La Introducción es aquí parte inseparable de la obra, su «obertura». Así lo entiende el autor, que, tomando términos de la oratoria, la rotula «Exordium», que es comienzo obligado del discurso dedicado a captar la atención del oyente. Si entre los tipos de exordium que distingue la oratoria –como se nos recuerda en el capítulo 6– están el que procede veladamente (insinuatio o ephodos) y el que se manifiesta abiertamente (principium o proemion), la introducción del libro que nos ocupa responde claramente a este último.

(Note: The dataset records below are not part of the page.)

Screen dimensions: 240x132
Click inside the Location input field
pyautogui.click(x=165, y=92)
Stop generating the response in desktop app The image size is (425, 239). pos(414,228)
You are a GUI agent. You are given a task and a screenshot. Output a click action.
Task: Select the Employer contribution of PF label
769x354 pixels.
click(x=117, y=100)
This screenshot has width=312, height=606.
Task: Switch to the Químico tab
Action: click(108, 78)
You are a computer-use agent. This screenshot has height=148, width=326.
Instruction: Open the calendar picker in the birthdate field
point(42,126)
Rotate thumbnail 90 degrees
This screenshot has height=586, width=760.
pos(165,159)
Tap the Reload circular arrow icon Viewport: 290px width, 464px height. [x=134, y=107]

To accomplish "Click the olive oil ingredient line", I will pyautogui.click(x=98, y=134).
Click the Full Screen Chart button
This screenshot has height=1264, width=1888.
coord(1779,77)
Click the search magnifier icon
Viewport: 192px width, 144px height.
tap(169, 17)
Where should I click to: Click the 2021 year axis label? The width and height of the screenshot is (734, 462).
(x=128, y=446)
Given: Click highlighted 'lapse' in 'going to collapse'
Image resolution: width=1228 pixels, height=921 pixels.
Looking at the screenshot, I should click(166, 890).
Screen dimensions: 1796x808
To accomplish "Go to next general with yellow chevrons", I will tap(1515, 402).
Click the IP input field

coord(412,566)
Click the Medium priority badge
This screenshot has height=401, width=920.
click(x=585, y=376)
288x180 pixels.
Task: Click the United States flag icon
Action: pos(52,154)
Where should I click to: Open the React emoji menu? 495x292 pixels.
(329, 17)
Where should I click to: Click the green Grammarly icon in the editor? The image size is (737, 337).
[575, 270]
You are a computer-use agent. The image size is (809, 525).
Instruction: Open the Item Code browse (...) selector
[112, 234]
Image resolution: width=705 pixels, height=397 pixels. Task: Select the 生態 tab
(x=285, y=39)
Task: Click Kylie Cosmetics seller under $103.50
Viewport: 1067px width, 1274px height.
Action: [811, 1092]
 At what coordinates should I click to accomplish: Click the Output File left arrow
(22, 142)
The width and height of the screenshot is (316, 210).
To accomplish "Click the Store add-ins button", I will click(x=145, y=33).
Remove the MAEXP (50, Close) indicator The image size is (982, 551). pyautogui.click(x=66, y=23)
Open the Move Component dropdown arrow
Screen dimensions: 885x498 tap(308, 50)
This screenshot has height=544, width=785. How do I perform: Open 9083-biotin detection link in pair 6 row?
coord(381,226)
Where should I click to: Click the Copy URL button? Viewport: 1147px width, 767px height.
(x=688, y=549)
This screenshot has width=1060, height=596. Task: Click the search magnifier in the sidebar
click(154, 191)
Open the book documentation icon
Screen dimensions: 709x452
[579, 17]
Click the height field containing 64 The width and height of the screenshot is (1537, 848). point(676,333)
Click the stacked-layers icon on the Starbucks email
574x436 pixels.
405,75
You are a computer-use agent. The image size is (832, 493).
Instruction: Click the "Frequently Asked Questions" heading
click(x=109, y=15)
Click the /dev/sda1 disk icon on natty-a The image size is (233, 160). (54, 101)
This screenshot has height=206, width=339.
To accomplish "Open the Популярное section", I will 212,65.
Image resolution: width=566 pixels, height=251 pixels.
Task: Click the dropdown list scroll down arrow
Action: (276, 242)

La idea de la poesía como pintura hablada y de la pintura como poesía pintada, presente desde la Antigüedad, apunta a las relaciones de distinto orden e intensidad apreciables entre poesía y pintura, esto es, a sus conexiones, patentes para artistas y poetas, retóricos y tratadistas de las artes, entre otros. Juan Luis González García cita y analiza al efecto los textos de autores griegos y latinos vigentes en el mundo medieval, a los que suma los descubiertos en su tiempo por los humanistas, quienes a su vez ofrecen interpretaciones y visiones propias. Las afinidades entre poesía y pintura, compartidas por la retórica, llevan a establecer una serie de relaciones, que se difunden a través de la teoría y la práctica de la oratoria sagrada, que las populariza. El impulso de convencer y «con-mover» que se vive en la oratoria conduce a preconizar estilos ajustados al género del discurso y materia tratada, que tienen sus paralelismos en el ser y hacer de la pintura reflejados, entre otros medios, en la combinación del diseño y del color –con predominio del primero o del segundo– y en la gestualidad.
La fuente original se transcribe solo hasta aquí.